ACTIVITY - Return every line of the records that includes the string "computer".
----- MATERIALS PROVIDED -----
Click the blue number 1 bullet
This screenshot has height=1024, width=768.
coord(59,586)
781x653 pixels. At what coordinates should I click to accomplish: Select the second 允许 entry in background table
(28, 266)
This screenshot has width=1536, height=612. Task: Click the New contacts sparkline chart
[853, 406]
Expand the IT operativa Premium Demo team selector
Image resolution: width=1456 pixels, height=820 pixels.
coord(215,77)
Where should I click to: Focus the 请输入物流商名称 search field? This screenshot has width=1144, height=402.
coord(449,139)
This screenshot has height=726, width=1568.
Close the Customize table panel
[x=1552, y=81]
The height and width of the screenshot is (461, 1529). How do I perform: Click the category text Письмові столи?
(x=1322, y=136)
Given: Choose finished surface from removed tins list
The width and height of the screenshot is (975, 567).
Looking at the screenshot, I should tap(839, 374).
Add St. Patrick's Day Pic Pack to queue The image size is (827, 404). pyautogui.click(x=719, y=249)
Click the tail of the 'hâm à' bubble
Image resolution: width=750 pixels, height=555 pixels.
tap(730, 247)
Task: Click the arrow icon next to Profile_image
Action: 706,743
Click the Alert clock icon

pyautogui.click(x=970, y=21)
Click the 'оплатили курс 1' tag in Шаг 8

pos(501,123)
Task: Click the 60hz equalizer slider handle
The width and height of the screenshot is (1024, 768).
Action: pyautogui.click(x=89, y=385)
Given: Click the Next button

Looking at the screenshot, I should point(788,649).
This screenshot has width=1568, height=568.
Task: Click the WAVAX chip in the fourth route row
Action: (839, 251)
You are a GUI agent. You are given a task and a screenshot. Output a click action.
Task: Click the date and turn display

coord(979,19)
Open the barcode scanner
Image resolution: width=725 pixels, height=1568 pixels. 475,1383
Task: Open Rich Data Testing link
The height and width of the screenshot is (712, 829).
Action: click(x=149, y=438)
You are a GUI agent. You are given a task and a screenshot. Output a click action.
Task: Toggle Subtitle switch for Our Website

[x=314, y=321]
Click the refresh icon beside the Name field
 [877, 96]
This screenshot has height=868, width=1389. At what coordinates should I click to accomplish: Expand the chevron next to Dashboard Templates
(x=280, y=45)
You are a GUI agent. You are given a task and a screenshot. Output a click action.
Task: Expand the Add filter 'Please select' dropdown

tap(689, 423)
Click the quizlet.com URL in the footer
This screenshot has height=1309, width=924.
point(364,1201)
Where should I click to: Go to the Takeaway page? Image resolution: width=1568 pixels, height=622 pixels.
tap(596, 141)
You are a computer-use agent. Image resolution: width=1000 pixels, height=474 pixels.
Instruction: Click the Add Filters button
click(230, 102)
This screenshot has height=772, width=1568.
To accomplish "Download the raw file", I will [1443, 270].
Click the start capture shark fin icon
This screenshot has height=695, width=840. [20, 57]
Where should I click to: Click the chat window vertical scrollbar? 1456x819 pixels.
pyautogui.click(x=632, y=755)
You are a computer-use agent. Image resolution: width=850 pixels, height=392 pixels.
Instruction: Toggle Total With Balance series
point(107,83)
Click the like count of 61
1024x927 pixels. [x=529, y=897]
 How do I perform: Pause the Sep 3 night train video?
-----
WRITTEN RESPONSE -
You are a computer-use agent. Image resolution: width=1000 pixels, height=474 pixels.
You are a computer-use agent. Image resolution: width=850 pixels, height=392 pixels.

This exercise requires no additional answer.